Stayed in Glean (trully requires reasoning):
The
@Junkcatch-all. Gmail filters can’t execute steps like “if nothing else matched, apply X.” There’s no fallback logic filteres. A multi-step agent has to handle the final sweep.Context and relevance gates. Gmail cannot tell the difference between a research newsletter from Skift (
@Digest) and a webinar sales pitch from Skift (@Junk—sorry, Rafat Ali :/). Same sender, opposite intent. That’s an LLM’s job.Self-sent agentic briefings. Gmail can match
from:me to:me, but it can’t tell whether there’s a hidden human in the CC block, or whether the body is an agentic summary I sent to myself versus a real email where I happen to be on the To: line. Glean gets it and routes it to the right place for me.Vague sales pitches and cold outreach. Gmail can’t reason about whether a stranger acting like they know you is a real contact or a cold pitch. Glean can.
On that note, to anyone on LinkedIn who’s been cold-emailing me and wondering why you’re not getting a reply: it’s because an LLM is moving you to @Junk before I ever see you. Sincerely sorry about that.

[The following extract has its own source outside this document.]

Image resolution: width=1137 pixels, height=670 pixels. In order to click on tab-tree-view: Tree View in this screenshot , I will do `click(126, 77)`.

This is really about le tokens
The savings aren’t abstract, and they’re not mostly created in the final categorization step. When an agent triages an inbox, its heaviest cost is the input context tonnage. To evaluate my inbox, Glean has to ingest the metadata (and often the snippet or body) of every unlabeled email, every run. That is where the money goes.
Before: 50 unlabeled emails means Glean parses all 50.
After: Gmail’s native filters run for free the instant each email arrives, wiping out the high-volume, predictable categories before the agent ever spins up. By the time Glean triggers its batch run, the obvious stuff is already gone.
Result: Glean finds a handful of residual emails that actually require reasoning, with ambiguous text, cold pitches, etc. It thinks hard about a few ambiguous things instead of parsing through everything.
There’s a second-order effect too. Glean, like most agent platforms, scales credit consumption with logic complexity. So a giant prompt stuffed with hardcoded rules forces the model to chew through a huge instruction set on every run. Moving those rules to Gmail leaves a prompt that’s small and simple, which keeps agent runs in the low-cost bracket. I’m not just processing fewer emails; I’m also running a leaner agent on each run.
The real deliverable
It would be easy to read this as a cost-optimization story. It is (yay!). But the cost savings are almost a byproduct of the principle here.
The ultimate goal of AI automation should never be 100% AI. It’s a hybrid architecture: some hard-coded or native automation as the broad net that catches the bulk volume, and an LLM agent as the precision targeter that handles the complex remainder. The ROI of AI has as much to do with choosing which cases deserve it as with the intelligence itself.
Allie wisdom #3: An agent pointed at everything is an agent wasted on most things.
So here’s the things we should talk about more: the act of separating the codifiable logic from the agentic logic is itself the work. When you force yourself to ask “which of these rules is a lookup, and which requires judgment?”, you’re not just saving money, you’re auditing your own process and discovering what actually requires intelligence. That’s the human-in-the-loop moment. It’s how you catch the agent making decisions you can’t articulate, and it’s how you make sure the reasoning you’re paying for is reasoning you actually endorse.
Hygiene, it turns out, is much more than an aesthetic preference for a tidy system (who cares about that anyway?). Hygiene in the age of agentic AI is a cost control. A validation mechanism. And a diagnostic that tells you what your workflow is really made of.
So stop and clap when you get that agent working, yes of course do that. But don’t stop there. That’s just phase one. Phase two is figuring out how little of it needs to be an agent at all.
Train the agent, then replace it.
And let me know what you’re compiling.
Note: I’m traveling to Montreal in a few weeks, so I’m starting to add “le” to things where it absolutely doesn’t belong. It’s nice.